The Growing Project is a community-led growing scheme located in Birmingham. Led by Grand Union, it functions as a collaboration with several local Birmingham and Digbeth based support organisations (including St Anne’s Hostel, Crisis, Anawim, Spring Housing Association and Sifa Fireside). The Growing Project has created new gardens across Birmingham. The gardens are developed, tended and nurtured by people who are homeless, or vulnerably housed, and people in crisis. 
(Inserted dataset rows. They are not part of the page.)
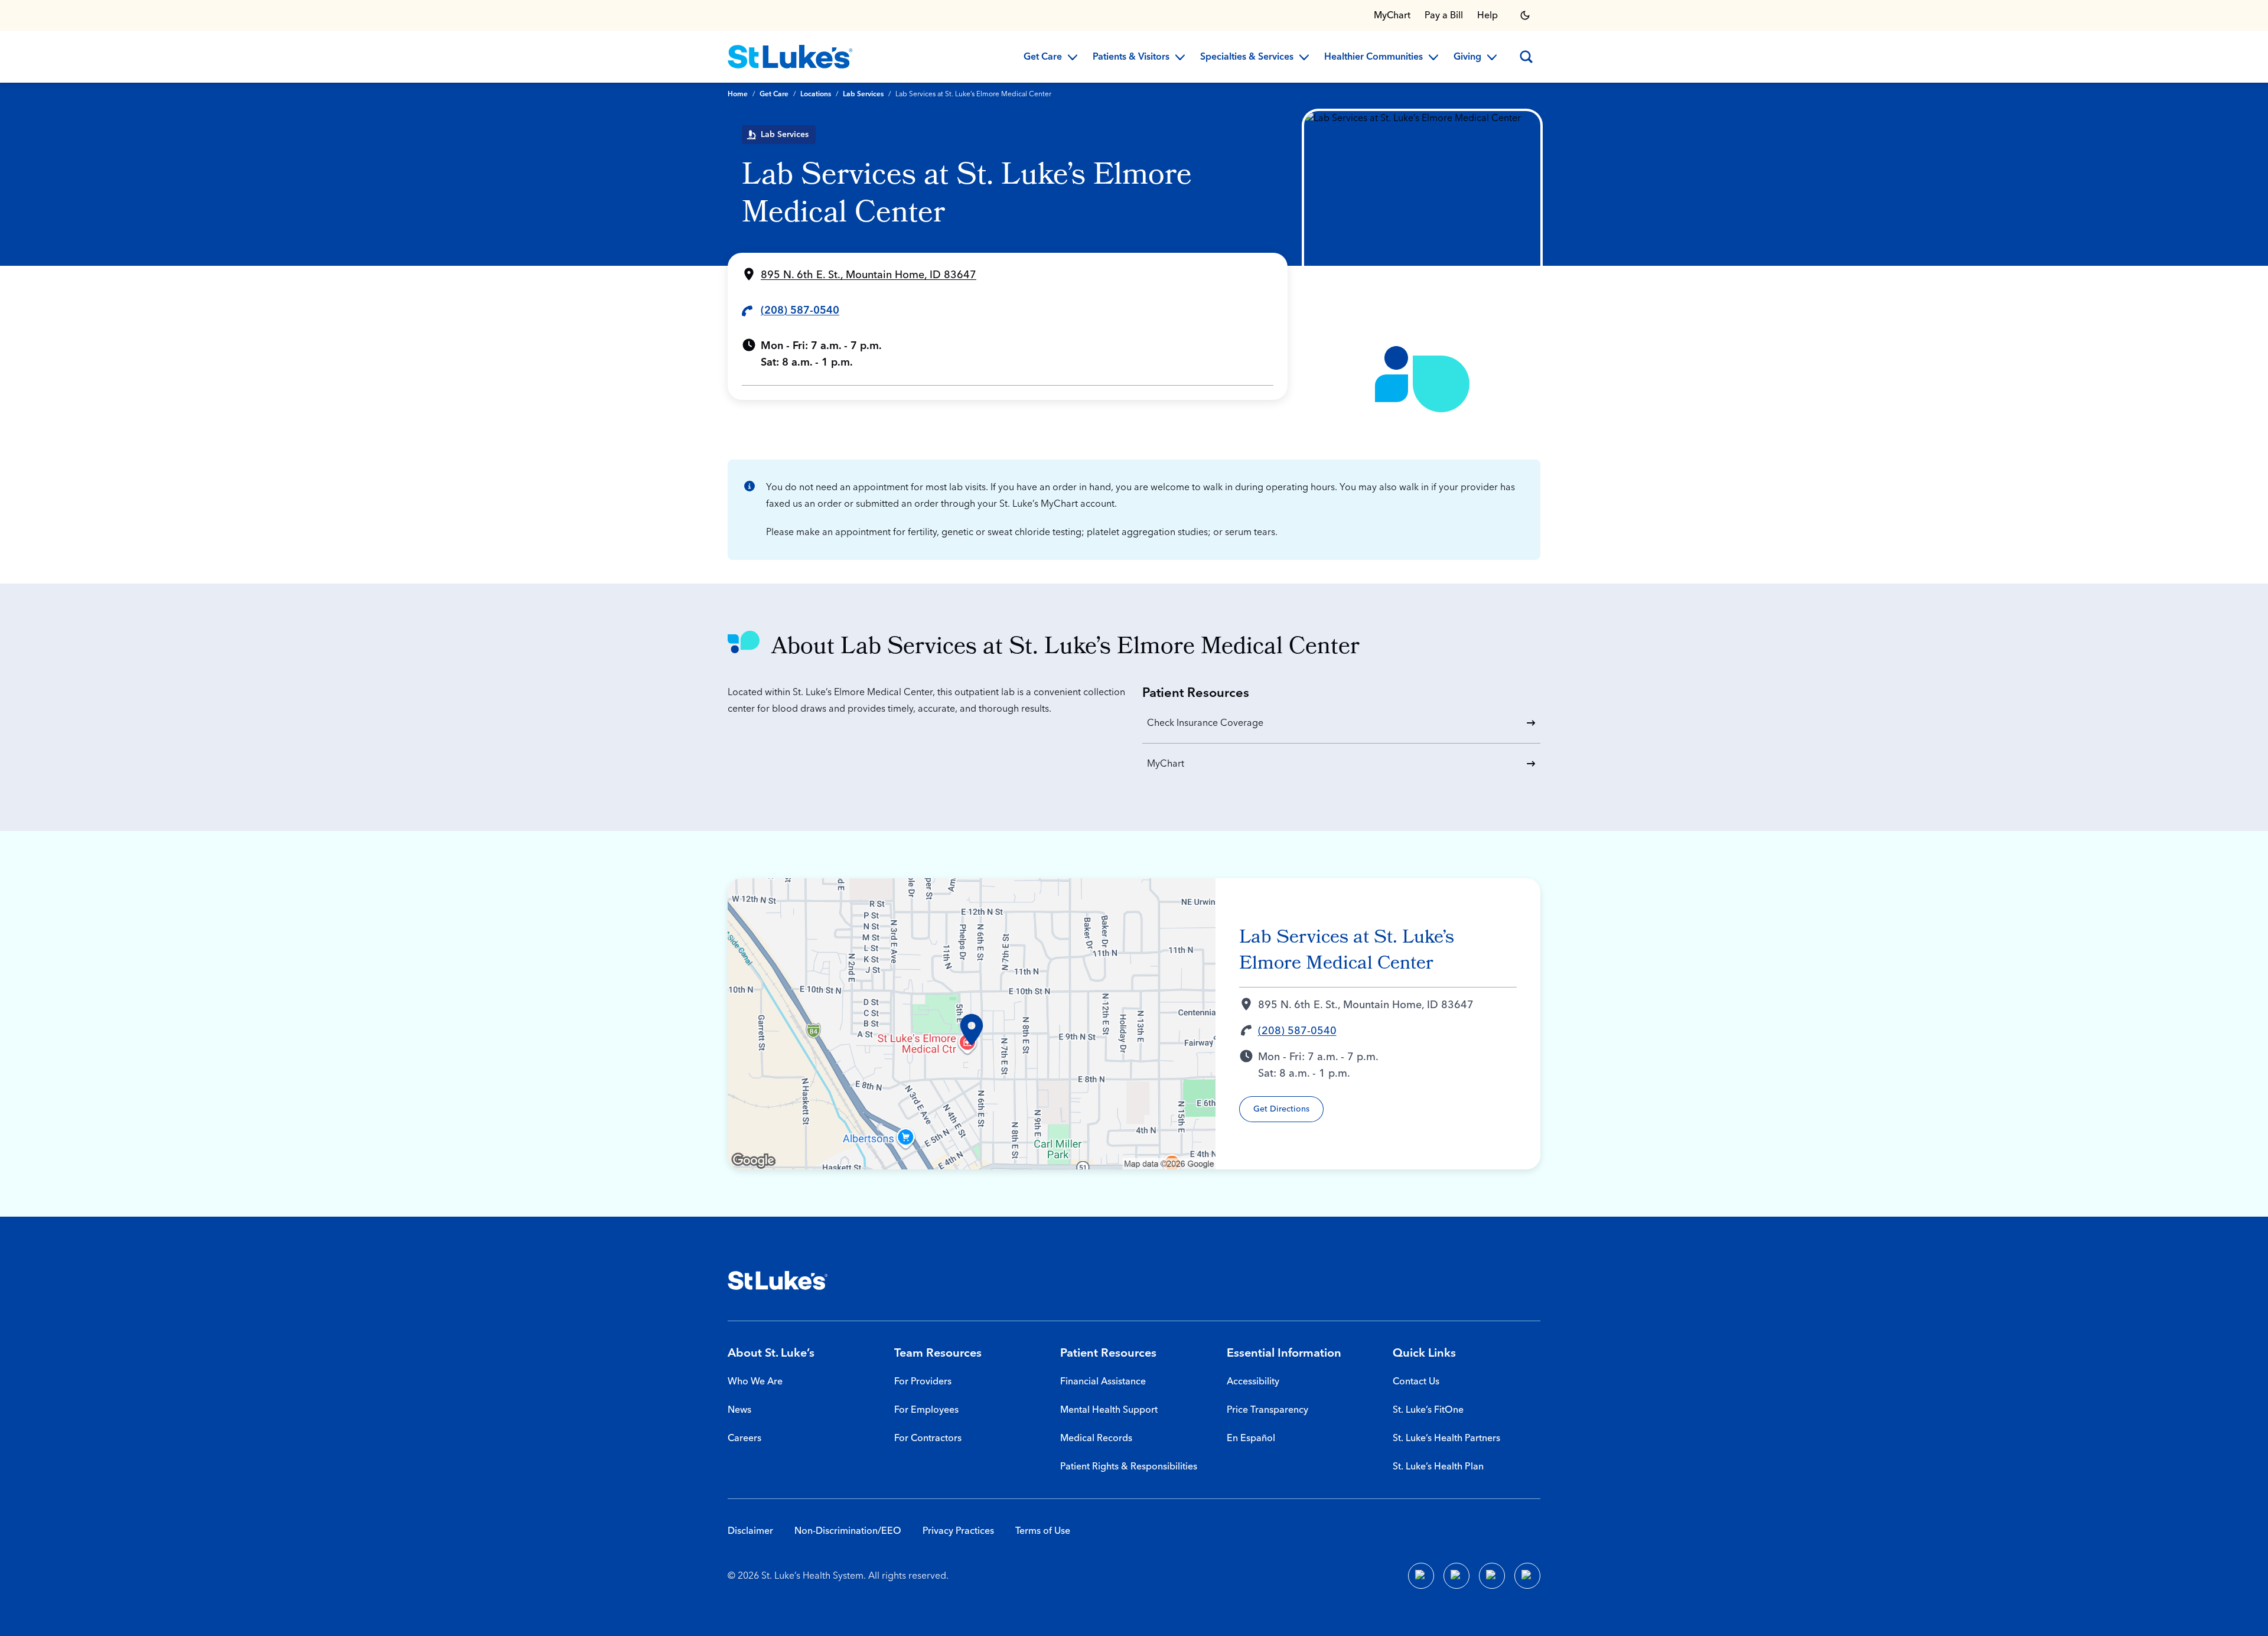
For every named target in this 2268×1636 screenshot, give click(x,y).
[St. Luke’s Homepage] (778, 1280)
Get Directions (1281, 1109)
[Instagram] (1527, 1576)
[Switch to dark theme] (1525, 15)
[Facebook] (1421, 1576)
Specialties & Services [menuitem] (1246, 57)
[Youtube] (1492, 1576)
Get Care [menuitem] (1043, 57)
Birmingham, like so many city centres in an era of post-industrialisation, has become increasingly polarised, separated by those who ‘have’ and those who ‘do not’, there are some that profit from privilege and wealth, whilst there are those that are really struggling to survive. The Growing Project has been the conduit for Grand Union to be a good neighbour and build meaningful relationships within its immediate environment of Digbeth, Birmingham. Digbeth is an area with increasing economic interest and land value, accelerated by the major infrastructure initiative of High Speed Rail. Grand Union aims to contribute to the pressing issues of social and environmental justice related to land and property ownership within that local context. The Growing Project didn’t start specifically as an art project, but rather, a response to understanding Digbeth at the cusp of regeneration, exposing the vulnerabilities of the supported housing sector.

The idea of The Growing Project emerged from the process of building those relationships, where Jo Capper, Collaborative Programme Curator at Grand Union, recognised an opportunity to make a positive difference to the empty garden beds in St Anne’s Hostel in Digbeth. And so, The Growing Project started to take form in 2019 at St. Anne’s and, as the impacts on individuals became apparent, the partnerships and sites across Birmingham expanded to include the 4 additional sites during 2021-22.

The aim of The Growing Project is to bring about transformation through growing and cooking food together, helping to create social cohesion, combat isolation, and give opportunities for community building. One volunteer at St Anne’s Hostel said “before the project started nobody came down here. It was bare.”

The successful pilot at St.Anne’s Hostel in 2019 culminated in a harvest dinner for 60 people, including Andy Street WMCA Mayor and local landowners, seated alongside residents of St Anne’s and members of Crisis and SIFA Fireside. Participants of the project have gained valuable skills and have gone onto enrol on horticultural courses at Birmingham Botanical Gardens and Cofton Nursery. 

The Harvest Dinner is an effective, non-hierarchical way of facilitating those connections. It was considered by all who attended as a very successful event, talked about with great pride and joy by the volunteers. Many singled out the Harvest Dinner as the most memorable event for them.

“We made the crockery… pretty much everything that night was either grown or made by somebody involved with the project, which was pretty much” (Jack, 2022)

The project currently operates across five sites in Birmingham: St Anne’s Hostel, three Spring Housing Association hostels (Richmond House and Hagley Lodge and Hestia House) and a canalside space, Minerva Works Apothecary Garden. Artists and creatives Matt Cox, Carolyn Morton and Kirsty Clarke engage volunteers in weekly sessions, providing opportunities for residents and customers to garden, cook, be creative or just chat. 

The Growing Project aims to develop a deeper, evaluative understanding of the environmental work we are doing. During 2021, we focused on how we could make each of our growing sites move towards more sustainable economic methods in terms of what and how we are growing. This year we are looking to develop products that enable circular economic gains for the sites, thus beginning to work towards sustainability for people and place, through land based practices.